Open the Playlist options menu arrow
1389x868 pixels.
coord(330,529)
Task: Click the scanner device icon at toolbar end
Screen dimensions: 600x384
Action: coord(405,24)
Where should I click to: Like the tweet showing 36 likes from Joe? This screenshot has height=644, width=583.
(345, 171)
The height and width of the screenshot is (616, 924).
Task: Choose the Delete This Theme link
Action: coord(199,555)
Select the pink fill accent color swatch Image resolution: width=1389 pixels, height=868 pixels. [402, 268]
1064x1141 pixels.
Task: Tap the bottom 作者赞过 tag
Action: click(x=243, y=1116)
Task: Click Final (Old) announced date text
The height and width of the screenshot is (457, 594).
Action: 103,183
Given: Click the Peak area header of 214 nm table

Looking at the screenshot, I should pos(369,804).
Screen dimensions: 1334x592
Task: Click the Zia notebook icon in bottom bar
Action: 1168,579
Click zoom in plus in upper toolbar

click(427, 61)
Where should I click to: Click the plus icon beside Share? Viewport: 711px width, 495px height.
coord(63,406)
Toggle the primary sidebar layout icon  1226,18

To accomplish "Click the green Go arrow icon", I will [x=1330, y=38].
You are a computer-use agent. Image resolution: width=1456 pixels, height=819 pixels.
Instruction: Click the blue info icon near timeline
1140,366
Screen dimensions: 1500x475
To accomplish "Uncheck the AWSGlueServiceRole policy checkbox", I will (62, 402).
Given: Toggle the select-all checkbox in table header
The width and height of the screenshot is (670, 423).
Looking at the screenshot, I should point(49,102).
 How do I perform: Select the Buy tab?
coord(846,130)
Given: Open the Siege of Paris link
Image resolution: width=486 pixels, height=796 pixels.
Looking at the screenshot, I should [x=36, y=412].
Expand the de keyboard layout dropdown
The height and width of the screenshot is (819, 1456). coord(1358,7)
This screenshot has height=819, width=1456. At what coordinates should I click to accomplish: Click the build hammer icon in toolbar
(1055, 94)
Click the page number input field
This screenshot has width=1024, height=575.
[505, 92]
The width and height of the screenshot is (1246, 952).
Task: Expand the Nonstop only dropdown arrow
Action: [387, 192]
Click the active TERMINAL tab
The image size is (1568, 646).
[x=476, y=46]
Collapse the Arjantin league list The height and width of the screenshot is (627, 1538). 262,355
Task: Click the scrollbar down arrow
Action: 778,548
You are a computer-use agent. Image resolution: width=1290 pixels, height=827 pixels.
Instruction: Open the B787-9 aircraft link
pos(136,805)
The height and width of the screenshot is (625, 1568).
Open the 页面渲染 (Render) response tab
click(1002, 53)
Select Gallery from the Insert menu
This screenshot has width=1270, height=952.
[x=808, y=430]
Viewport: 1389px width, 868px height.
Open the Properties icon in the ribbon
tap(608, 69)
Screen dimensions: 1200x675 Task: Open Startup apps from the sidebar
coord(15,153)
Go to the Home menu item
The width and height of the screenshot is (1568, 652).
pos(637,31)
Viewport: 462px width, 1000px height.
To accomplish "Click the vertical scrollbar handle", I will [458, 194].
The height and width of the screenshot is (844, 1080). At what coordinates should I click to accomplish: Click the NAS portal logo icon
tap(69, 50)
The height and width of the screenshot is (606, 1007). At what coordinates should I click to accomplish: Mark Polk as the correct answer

Given problem: Convert the lines from the one containing "Given: Toggle the" down through the one containing "Looking at the screenshot, I should [x=36, y=412].", both included, into a Markdown table with the columns Row and Line. Number the rows and leave out any blank lines.

Solution to this exercise:
| Row | Line |
|---|---|
| 1 | Given: Toggle the select-all checkbox in table header |
| 2 | The width and height of the screenshot is (670, 423). |
| 3 | Looking at the screenshot, I should point(49,102). |
| 4 |  How do I perform: Select the Buy tab? |
| 5 | coord(846,130) |
| 6 | Given: Open the Siege of Paris link |
| 7 | Image resolution: width=486 pixels, height=796 pixels. |
| 8 | Looking at the screenshot, I should [x=36, y=412]. |